Tuesday, 26 August 2014

'The Changes' Trilogy

Welcome to the Britain of The Changes. A Britain returned to a level of medieval peasantry by a sudden and inexplicable hatred of all machines that consumes most of the inhabitants.

Written by English writer Peter Dickinson and originally published between 1968 & 1970 tells three separate stories - originally in reverse chronological order - about life in this harsh new world.

In 1975 the series was adapted by the BBC into a 10 episode TV series which I'll talk about some other time.

The Weathermonger

"This is the time of The Changes -- a time when people, especially adults, have grown to hate machines and returned to a more primitive lifestyle. It is a time of hardship and fear! When 16-year-old Geoffrey, a "weathermonger" starts to repair his uncle's motorboat, he and his sister Sally are condemned as witches.

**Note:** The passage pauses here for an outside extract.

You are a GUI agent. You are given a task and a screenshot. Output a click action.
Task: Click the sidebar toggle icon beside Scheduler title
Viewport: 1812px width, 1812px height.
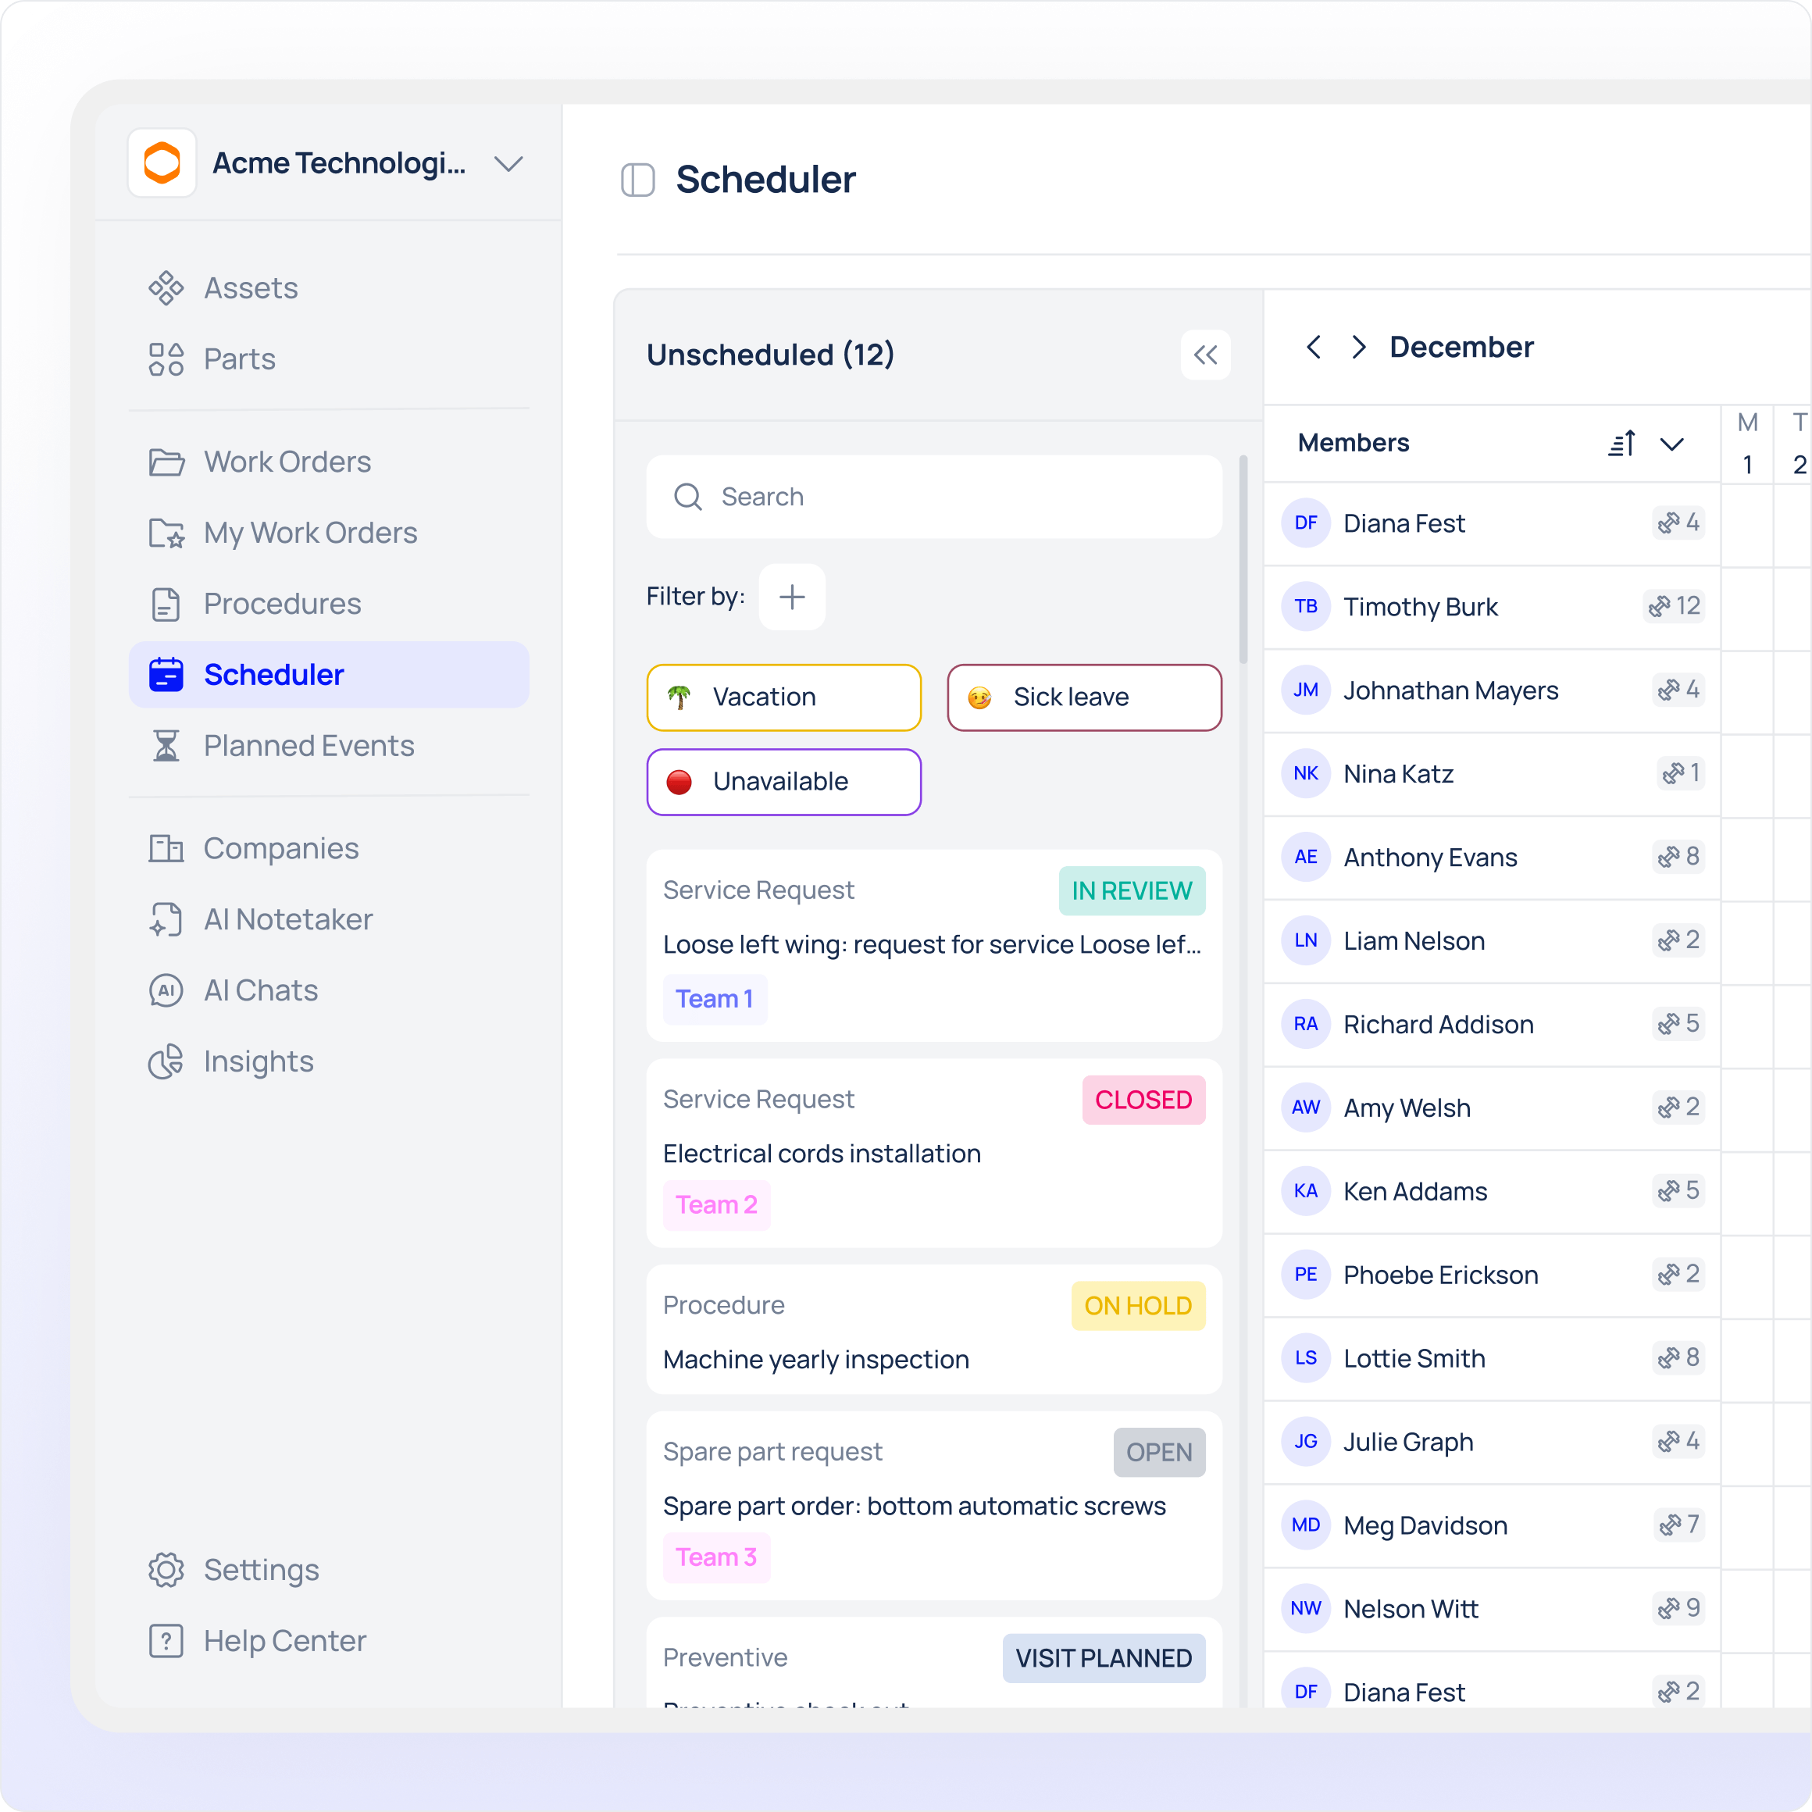[x=638, y=179]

Fleeing for their lives, they travel to France -- where they discover that everything is normal. Returning to England, they set out to discover why the country is under this mysterious spell. Only discovering the origin of the deadly magic will allow them to set the people free of its destructive influence."

This is the first of the trilogy that formed the basis for the 1970s TV series 'The Changes' although this one barely featured in the TV show at all except for a vague similarity in terms of the ending.

It's the sorry of two kids - Geoffrey and his little sister Sally - who are travelling through a Britain that is hostile, barbaric, superstitious and which has somehow regressed back to the middle ages in order to find the source of the problem. With the assistance of an ancient Rolls Royce and Geoff's (titular) weather magic the two plough their way across the country being attacked by wild boars, angry superstitious peasants and lightning whilst being pursued by a feudal lord and his pack of dogs.

It's a little romp of a book and I'm really surprised it isn't better remembered although I wonder if the drugs at the end had a part in that. Personally though I thoroughly enjoyed and I am very pleased to have the other two instalments here ready for reading.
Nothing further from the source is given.